--- ASSIGNED TASK ---
The answer must consist of every record below, transcribed exactly.

Collected data
--

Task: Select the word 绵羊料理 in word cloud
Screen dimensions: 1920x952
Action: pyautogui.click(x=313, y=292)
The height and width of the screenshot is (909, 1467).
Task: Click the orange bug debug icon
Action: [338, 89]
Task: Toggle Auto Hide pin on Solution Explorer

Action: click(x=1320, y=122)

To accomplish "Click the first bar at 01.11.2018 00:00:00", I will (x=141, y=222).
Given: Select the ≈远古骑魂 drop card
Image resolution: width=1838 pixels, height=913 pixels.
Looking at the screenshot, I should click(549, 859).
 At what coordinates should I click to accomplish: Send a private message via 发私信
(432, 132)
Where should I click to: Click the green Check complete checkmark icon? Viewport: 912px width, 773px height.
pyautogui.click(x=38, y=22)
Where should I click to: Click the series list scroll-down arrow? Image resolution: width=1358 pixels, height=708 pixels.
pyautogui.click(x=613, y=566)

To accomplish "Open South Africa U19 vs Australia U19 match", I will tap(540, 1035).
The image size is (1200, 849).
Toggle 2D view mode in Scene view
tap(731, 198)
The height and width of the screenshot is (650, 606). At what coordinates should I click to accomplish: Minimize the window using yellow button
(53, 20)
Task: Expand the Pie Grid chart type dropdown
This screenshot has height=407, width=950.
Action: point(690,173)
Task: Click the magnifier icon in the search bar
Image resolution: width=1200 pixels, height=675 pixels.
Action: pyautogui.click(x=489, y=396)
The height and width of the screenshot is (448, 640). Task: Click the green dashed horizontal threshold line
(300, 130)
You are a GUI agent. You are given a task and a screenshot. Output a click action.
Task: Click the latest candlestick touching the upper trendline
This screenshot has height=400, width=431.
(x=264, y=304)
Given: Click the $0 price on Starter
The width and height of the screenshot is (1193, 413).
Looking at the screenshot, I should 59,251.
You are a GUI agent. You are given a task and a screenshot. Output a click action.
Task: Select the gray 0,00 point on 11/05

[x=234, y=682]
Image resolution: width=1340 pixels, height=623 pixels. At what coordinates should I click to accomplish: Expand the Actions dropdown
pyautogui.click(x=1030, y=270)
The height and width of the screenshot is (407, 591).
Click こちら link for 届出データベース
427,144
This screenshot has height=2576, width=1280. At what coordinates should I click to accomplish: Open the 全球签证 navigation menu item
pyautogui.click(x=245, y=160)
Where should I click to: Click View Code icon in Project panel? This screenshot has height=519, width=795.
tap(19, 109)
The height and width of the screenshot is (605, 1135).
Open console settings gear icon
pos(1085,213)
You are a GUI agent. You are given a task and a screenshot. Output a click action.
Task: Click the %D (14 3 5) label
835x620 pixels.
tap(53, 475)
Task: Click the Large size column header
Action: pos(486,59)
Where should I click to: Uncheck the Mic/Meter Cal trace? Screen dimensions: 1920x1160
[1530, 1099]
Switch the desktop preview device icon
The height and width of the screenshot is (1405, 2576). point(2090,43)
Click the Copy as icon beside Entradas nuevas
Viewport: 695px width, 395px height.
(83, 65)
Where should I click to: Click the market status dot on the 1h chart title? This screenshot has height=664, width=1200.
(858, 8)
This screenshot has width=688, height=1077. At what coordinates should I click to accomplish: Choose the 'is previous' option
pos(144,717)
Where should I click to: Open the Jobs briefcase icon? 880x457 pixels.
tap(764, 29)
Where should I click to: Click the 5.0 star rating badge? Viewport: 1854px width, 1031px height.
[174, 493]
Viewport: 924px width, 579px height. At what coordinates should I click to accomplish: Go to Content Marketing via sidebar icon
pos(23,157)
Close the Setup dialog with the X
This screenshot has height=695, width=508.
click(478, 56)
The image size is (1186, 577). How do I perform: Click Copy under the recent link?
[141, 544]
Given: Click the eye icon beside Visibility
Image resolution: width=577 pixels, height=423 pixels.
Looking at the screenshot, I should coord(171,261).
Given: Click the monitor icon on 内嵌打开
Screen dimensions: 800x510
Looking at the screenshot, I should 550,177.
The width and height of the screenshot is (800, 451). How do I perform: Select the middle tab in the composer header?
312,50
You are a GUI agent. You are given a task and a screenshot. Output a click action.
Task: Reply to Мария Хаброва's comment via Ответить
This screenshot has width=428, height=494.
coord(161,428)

--

--- THE COMPLETED TASK ---
Task: Select the word 绵羊料理 in word cloud
Screen dimensions: 1920x952
Action: pyautogui.click(x=313, y=292)
The height and width of the screenshot is (909, 1467).
Task: Click the orange bug debug icon
Action: [338, 89]
Task: Toggle Auto Hide pin on Solution Explorer

Action: click(x=1320, y=122)

To accomplish "Click the first bar at 01.11.2018 00:00:00", I will (x=141, y=222).
Given: Select the ≈远古骑魂 drop card
Image resolution: width=1838 pixels, height=913 pixels.
Looking at the screenshot, I should click(549, 859).
 At what coordinates should I click to accomplish: Send a private message via 发私信
(432, 132)
Where should I click to: Click the green Check complete checkmark icon? Viewport: 912px width, 773px height.
pyautogui.click(x=38, y=22)
Where should I click to: Click the series list scroll-down arrow? Image resolution: width=1358 pixels, height=708 pixels.
pyautogui.click(x=613, y=566)

To accomplish "Open South Africa U19 vs Australia U19 match", I will tap(540, 1035).
The image size is (1200, 849).
Toggle 2D view mode in Scene view
tap(731, 198)
The height and width of the screenshot is (650, 606). At what coordinates should I click to accomplish: Minimize the window using yellow button
(53, 20)
Task: Expand the Pie Grid chart type dropdown
This screenshot has height=407, width=950.
Action: point(690,173)
Task: Click the magnifier icon in the search bar
Image resolution: width=1200 pixels, height=675 pixels.
Action: pyautogui.click(x=489, y=396)
The height and width of the screenshot is (448, 640). Task: Click the green dashed horizontal threshold line
(300, 130)
You are a GUI agent. You are given a task and a screenshot. Output a click action.
Task: Click the latest candlestick touching the upper trendline
This screenshot has height=400, width=431.
(x=264, y=304)
Given: Click the $0 price on Starter
The width and height of the screenshot is (1193, 413).
Looking at the screenshot, I should 59,251.
You are a GUI agent. You are given a task and a screenshot. Output a click action.
Task: Select the gray 0,00 point on 11/05

[x=234, y=682]
Image resolution: width=1340 pixels, height=623 pixels. At what coordinates should I click to accomplish: Expand the Actions dropdown
pyautogui.click(x=1030, y=270)
The height and width of the screenshot is (407, 591).
Click こちら link for 届出データベース
427,144
This screenshot has height=2576, width=1280. At what coordinates should I click to accomplish: Open the 全球签证 navigation menu item
pyautogui.click(x=245, y=160)
Where should I click to: Click View Code icon in Project panel? This screenshot has height=519, width=795.
tap(19, 109)
The height and width of the screenshot is (605, 1135).
Open console settings gear icon
pos(1085,213)
You are a GUI agent. You are given a task and a screenshot. Output a click action.
Task: Click the %D (14 3 5) label
835x620 pixels.
tap(53, 475)
Task: Click the Large size column header
Action: pos(486,59)
Where should I click to: Uncheck the Mic/Meter Cal trace? Screen dimensions: 1920x1160
[1530, 1099]
Switch the desktop preview device icon
The height and width of the screenshot is (1405, 2576). point(2090,43)
Click the Copy as icon beside Entradas nuevas
Viewport: 695px width, 395px height.
(83, 65)
Where should I click to: Click the market status dot on the 1h chart title? This screenshot has height=664, width=1200.
(858, 8)
This screenshot has width=688, height=1077. At what coordinates should I click to accomplish: Choose the 'is previous' option
pos(144,717)
Where should I click to: Open the Jobs briefcase icon? 880x457 pixels.
tap(764, 29)
Where should I click to: Click the 5.0 star rating badge? Viewport: 1854px width, 1031px height.
[174, 493]
Viewport: 924px width, 579px height. At what coordinates should I click to accomplish: Go to Content Marketing via sidebar icon
pos(23,157)
Close the Setup dialog with the X
This screenshot has height=695, width=508.
click(478, 56)
The image size is (1186, 577). How do I perform: Click Copy under the recent link?
[141, 544]
Given: Click the eye icon beside Visibility
Image resolution: width=577 pixels, height=423 pixels.
Looking at the screenshot, I should coord(171,261).
Given: Click the monitor icon on 内嵌打开
Screen dimensions: 800x510
Looking at the screenshot, I should 550,177.
The width and height of the screenshot is (800, 451). How do I perform: Select the middle tab in the composer header?
312,50
You are a GUI agent. You are given a task and a screenshot. Output a click action.
Task: Reply to Мария Хаброва's comment via Ответить
This screenshot has width=428, height=494.
coord(161,428)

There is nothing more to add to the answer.